> Instructions to follow
Retype everything in the material from the line containing "Select the Loại row label" down to the line containing "will (x=1169, y=158).", including both of those lines, without any changes.

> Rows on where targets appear
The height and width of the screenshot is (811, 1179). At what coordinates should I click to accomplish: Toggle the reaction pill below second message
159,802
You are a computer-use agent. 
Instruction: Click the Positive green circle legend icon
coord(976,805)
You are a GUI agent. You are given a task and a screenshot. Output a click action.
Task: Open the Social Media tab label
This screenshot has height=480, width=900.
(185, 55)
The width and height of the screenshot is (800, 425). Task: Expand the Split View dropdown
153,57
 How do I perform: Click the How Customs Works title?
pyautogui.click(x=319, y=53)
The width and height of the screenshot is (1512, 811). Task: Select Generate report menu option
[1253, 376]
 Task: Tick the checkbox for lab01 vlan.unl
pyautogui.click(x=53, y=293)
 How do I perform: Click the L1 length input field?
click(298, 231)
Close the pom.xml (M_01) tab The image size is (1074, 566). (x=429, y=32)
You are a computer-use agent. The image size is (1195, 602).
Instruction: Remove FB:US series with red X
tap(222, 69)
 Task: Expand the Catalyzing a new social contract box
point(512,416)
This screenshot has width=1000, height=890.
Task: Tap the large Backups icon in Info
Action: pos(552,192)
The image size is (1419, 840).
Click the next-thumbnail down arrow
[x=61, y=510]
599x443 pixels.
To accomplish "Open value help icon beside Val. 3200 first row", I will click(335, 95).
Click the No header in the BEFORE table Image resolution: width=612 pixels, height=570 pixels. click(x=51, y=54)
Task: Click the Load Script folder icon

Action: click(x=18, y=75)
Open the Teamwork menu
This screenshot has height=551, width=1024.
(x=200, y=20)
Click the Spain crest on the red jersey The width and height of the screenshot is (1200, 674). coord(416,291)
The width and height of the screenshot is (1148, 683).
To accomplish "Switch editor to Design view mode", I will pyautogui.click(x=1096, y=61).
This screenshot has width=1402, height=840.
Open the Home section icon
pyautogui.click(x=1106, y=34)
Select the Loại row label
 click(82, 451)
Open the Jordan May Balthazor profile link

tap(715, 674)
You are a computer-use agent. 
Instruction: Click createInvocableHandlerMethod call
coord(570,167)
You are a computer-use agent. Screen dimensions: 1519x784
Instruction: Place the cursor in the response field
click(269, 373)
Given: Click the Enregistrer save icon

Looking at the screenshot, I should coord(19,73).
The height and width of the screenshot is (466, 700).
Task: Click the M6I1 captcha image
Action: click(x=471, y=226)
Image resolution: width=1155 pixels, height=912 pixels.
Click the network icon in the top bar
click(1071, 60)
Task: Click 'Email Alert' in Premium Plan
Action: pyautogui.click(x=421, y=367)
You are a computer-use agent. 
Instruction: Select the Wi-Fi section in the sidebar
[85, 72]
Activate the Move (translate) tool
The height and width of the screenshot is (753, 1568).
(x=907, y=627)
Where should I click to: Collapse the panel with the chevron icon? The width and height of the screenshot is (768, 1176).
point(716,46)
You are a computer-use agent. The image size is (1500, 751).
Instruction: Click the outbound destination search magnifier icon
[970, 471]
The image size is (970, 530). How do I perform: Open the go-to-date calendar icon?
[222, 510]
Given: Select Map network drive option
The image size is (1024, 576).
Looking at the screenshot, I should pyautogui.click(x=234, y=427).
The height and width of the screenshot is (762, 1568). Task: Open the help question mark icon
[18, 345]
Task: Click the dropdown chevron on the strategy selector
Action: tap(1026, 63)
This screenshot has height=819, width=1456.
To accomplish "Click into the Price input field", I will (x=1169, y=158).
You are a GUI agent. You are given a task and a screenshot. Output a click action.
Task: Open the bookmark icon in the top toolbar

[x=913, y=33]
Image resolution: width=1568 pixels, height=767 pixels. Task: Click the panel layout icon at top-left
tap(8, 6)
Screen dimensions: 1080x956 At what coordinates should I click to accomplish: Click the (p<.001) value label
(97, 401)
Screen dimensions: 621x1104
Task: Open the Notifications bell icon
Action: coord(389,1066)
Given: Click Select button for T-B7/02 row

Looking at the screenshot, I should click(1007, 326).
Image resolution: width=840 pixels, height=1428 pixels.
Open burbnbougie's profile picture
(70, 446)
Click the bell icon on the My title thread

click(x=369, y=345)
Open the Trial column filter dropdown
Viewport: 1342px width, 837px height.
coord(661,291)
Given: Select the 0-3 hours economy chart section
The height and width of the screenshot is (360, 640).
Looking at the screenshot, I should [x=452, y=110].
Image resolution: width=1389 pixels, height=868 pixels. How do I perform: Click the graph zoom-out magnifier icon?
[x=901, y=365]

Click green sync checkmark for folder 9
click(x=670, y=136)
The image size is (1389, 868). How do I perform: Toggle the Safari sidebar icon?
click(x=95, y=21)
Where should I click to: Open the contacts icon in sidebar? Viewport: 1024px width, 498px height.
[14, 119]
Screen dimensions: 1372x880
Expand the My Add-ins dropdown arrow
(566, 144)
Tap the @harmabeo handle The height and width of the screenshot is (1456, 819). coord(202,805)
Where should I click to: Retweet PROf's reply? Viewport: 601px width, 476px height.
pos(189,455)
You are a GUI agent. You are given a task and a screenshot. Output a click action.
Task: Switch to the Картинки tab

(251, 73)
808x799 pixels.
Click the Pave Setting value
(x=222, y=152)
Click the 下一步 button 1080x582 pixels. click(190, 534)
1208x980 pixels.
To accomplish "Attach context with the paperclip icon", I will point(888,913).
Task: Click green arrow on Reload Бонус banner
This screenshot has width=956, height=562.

> Correct response
Select the Loại row label
 click(82, 451)
Open the Jordan May Balthazor profile link

tap(715, 674)
You are a computer-use agent. 
Instruction: Click createInvocableHandlerMethod call
coord(570,167)
You are a computer-use agent. Screen dimensions: 1519x784
Instruction: Place the cursor in the response field
click(269, 373)
Given: Click the Enregistrer save icon

Looking at the screenshot, I should coord(19,73).
The height and width of the screenshot is (466, 700).
Task: Click the M6I1 captcha image
Action: click(x=471, y=226)
Image resolution: width=1155 pixels, height=912 pixels.
Click the network icon in the top bar
click(1071, 60)
Task: Click 'Email Alert' in Premium Plan
Action: pyautogui.click(x=421, y=367)
You are a computer-use agent. 
Instruction: Select the Wi-Fi section in the sidebar
[85, 72]
Activate the Move (translate) tool
The height and width of the screenshot is (753, 1568).
(x=907, y=627)
Where should I click to: Collapse the panel with the chevron icon? The width and height of the screenshot is (768, 1176).
point(716,46)
You are a computer-use agent. The image size is (1500, 751).
Instruction: Click the outbound destination search magnifier icon
[970, 471]
The image size is (970, 530). How do I perform: Open the go-to-date calendar icon?
[222, 510]
Given: Select Map network drive option
The image size is (1024, 576).
Looking at the screenshot, I should pyautogui.click(x=234, y=427).
The height and width of the screenshot is (762, 1568). Task: Open the help question mark icon
[18, 345]
Task: Click the dropdown chevron on the strategy selector
Action: tap(1026, 63)
This screenshot has height=819, width=1456.
To accomplish "Click into the Price input field", I will (x=1169, y=158).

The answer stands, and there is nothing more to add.